Stored data
◆ ◆ ◆ ◆ ◆ ◆ ◆

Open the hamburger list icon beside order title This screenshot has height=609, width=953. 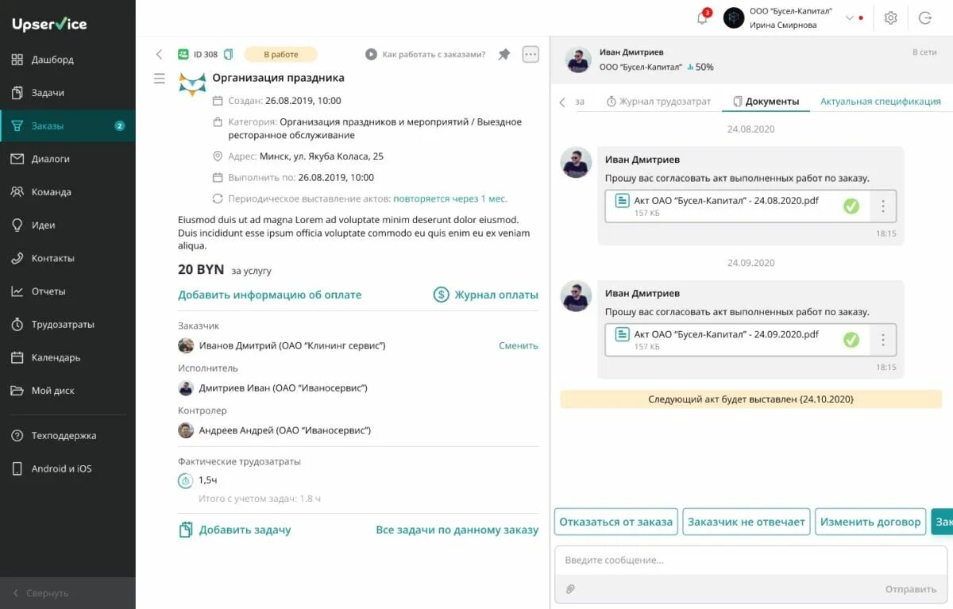coord(160,78)
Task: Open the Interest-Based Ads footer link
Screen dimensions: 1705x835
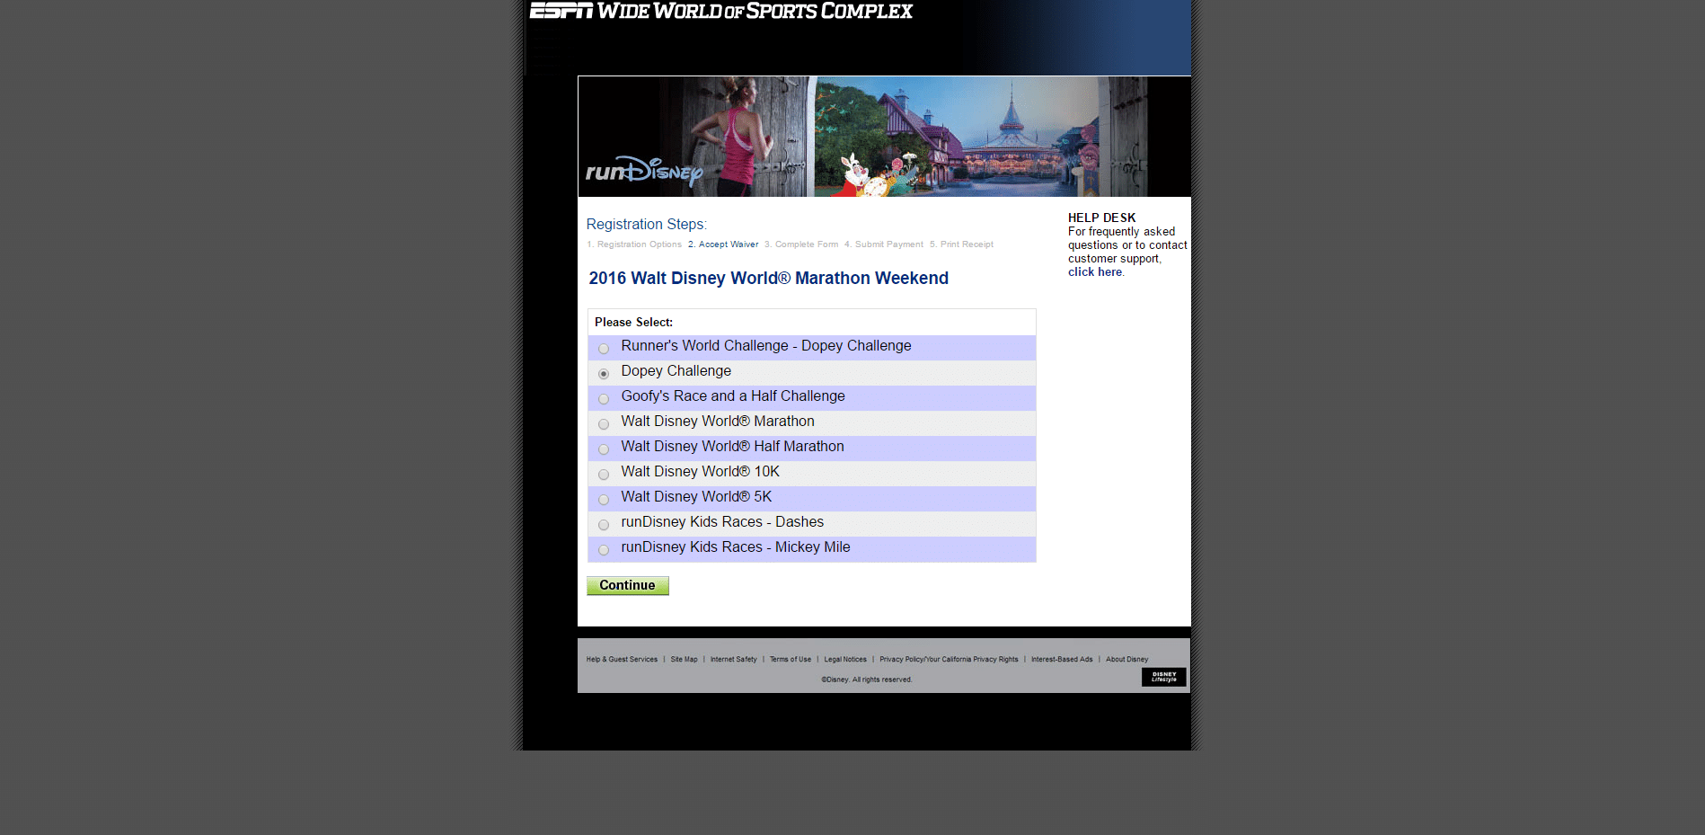Action: (1062, 660)

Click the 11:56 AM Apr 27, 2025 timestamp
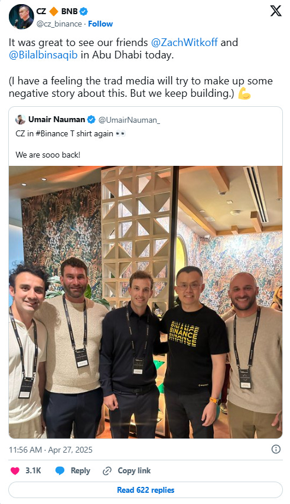pos(50,450)
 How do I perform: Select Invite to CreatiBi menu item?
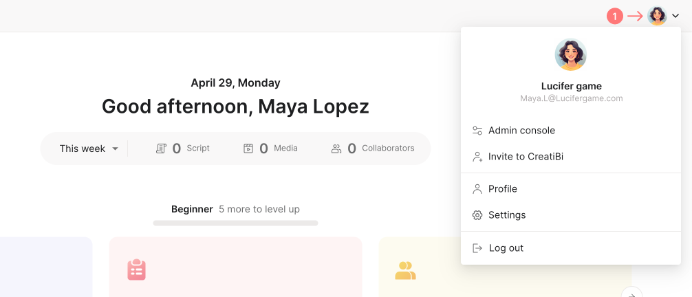(526, 157)
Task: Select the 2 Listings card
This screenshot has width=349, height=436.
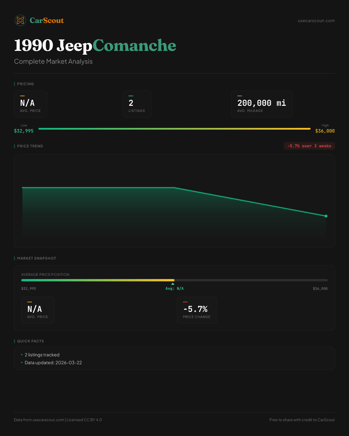Action: point(137,104)
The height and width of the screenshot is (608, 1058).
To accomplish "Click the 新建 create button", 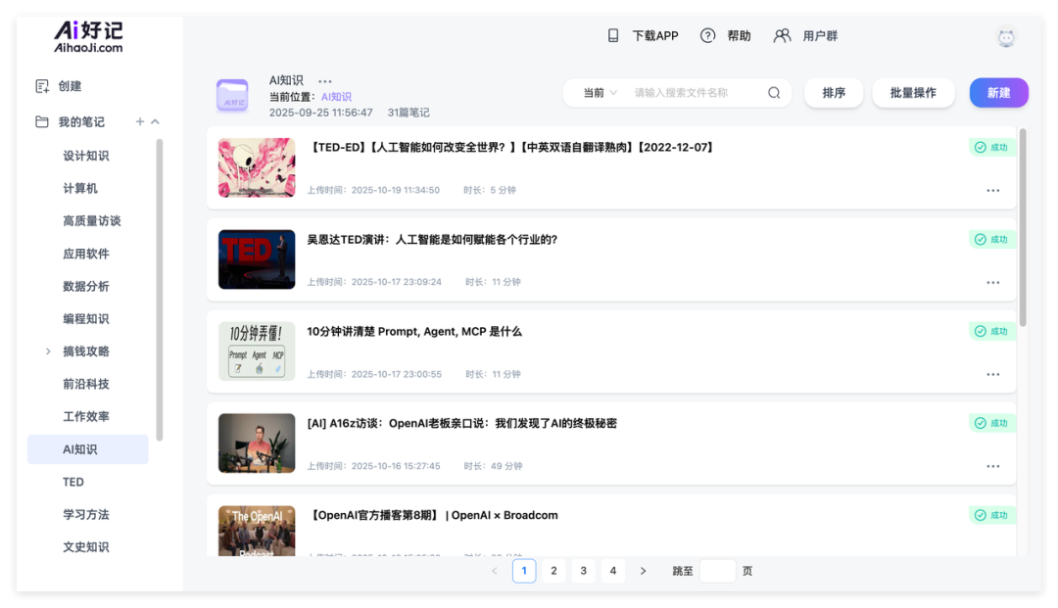I will click(x=998, y=92).
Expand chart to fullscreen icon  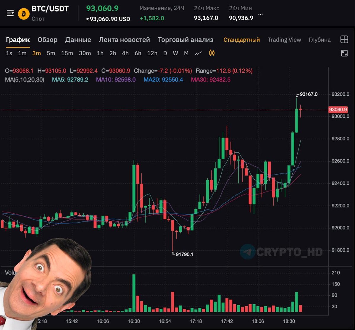point(344,53)
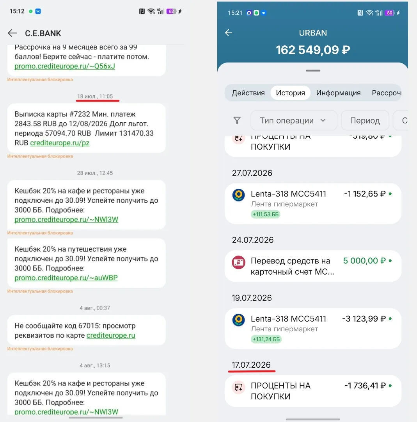Open the promo.crediteurope.ru/~auWBP link
Viewport: 417px width, 422px height.
(66, 278)
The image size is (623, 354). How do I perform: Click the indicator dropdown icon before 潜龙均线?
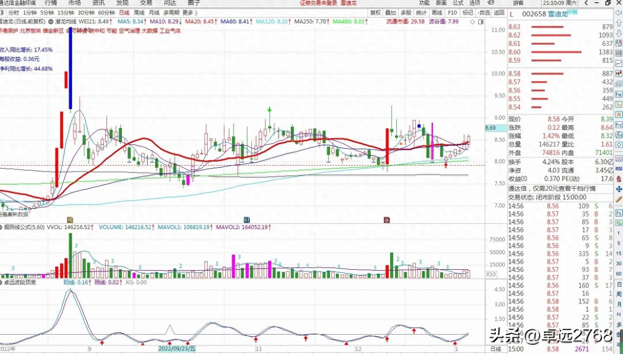click(x=52, y=21)
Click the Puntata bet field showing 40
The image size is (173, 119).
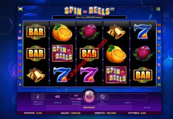click(57, 97)
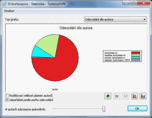Image resolution: width=152 pixels, height=118 pixels.
Task: Open the Soubor menu
Action: (9, 11)
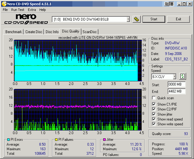Image resolution: width=194 pixels, height=159 pixels.
Task: Click the save floppy icon in title bar
Action: (x=172, y=4)
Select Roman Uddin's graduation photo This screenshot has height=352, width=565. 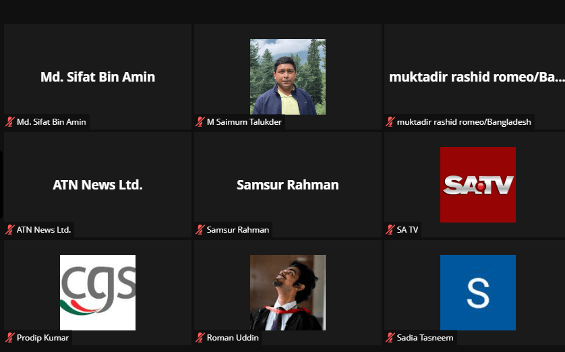tap(288, 293)
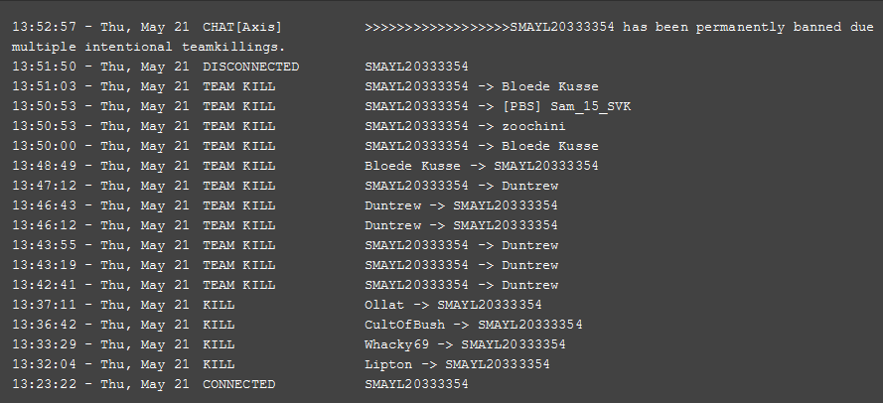
Task: Select the Lipton kill at 13:32:04
Action: click(280, 364)
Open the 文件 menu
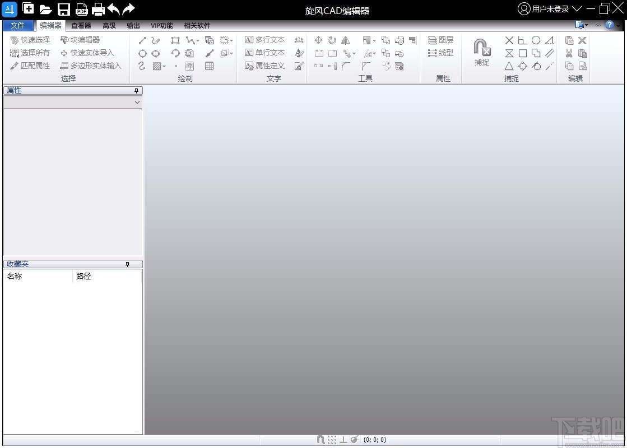Viewport: 627px width, 448px height. pos(17,26)
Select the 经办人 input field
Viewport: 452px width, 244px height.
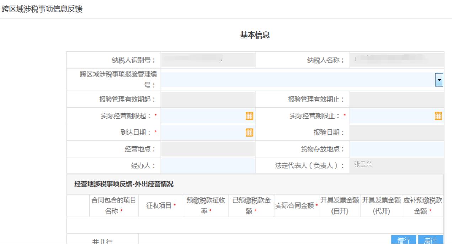[x=208, y=166]
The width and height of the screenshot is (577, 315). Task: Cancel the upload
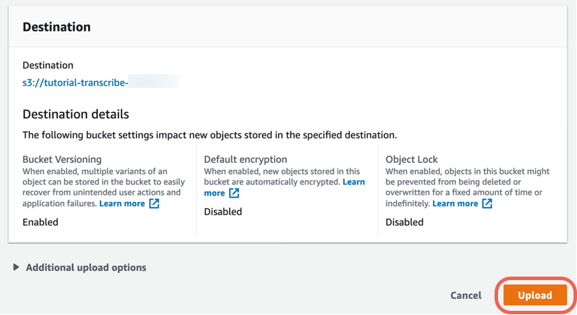tap(466, 295)
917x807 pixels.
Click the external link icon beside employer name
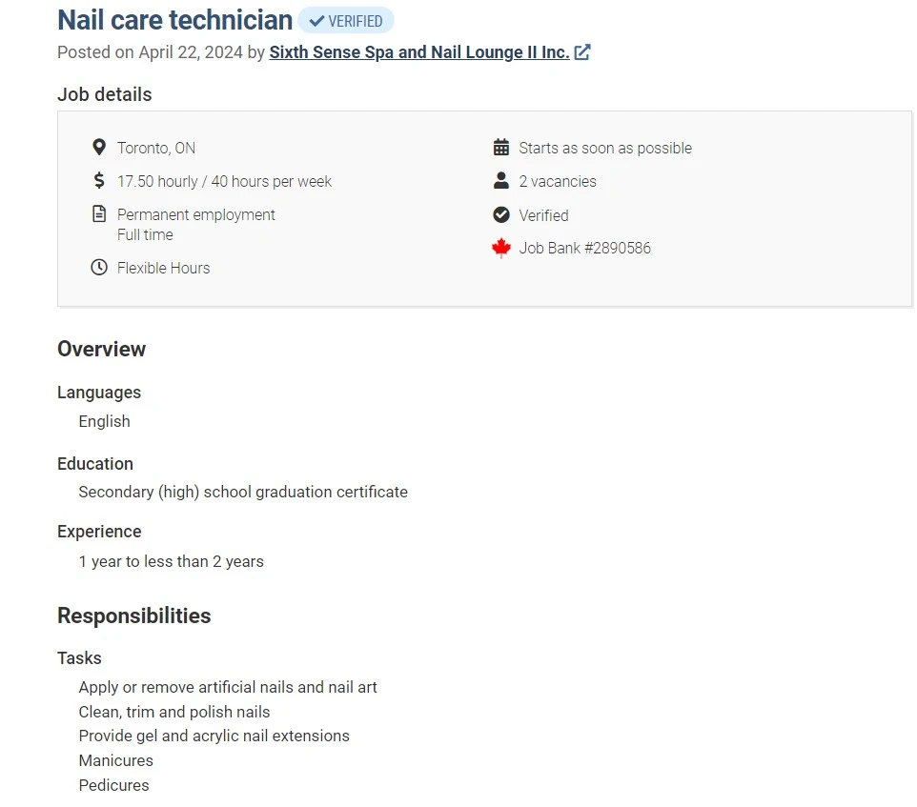click(x=581, y=52)
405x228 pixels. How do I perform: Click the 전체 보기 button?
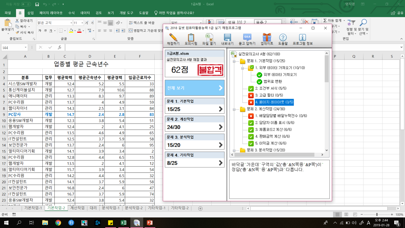(194, 88)

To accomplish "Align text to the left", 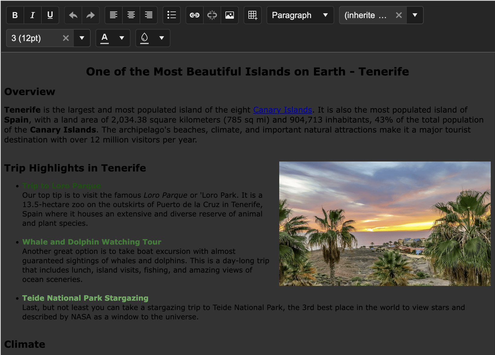I will pyautogui.click(x=114, y=15).
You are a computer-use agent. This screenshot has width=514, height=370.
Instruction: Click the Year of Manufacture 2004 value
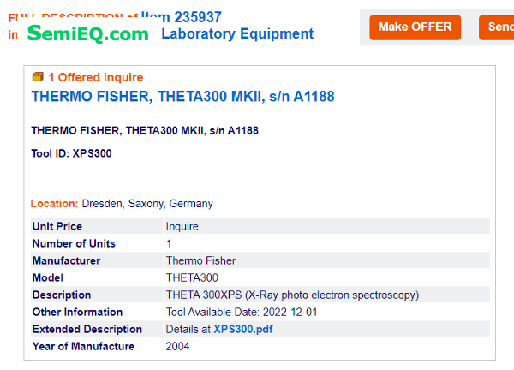tap(177, 346)
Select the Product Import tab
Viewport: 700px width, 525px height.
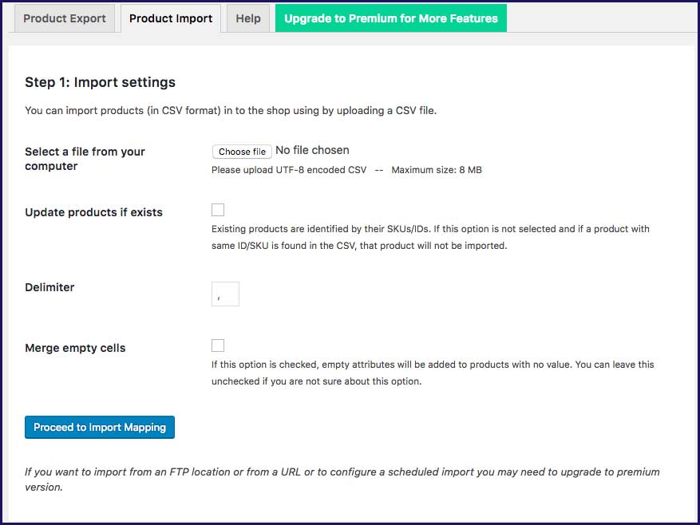[171, 18]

◆ ◆ ◆ ◆ ◆ ◆ ◆

* **What this task involves**: Please find each line in the records above that holds the word "field", and copy it.

* **Exercise output**:
Click the Puntata bet field showing 40
Select the 经办人 input field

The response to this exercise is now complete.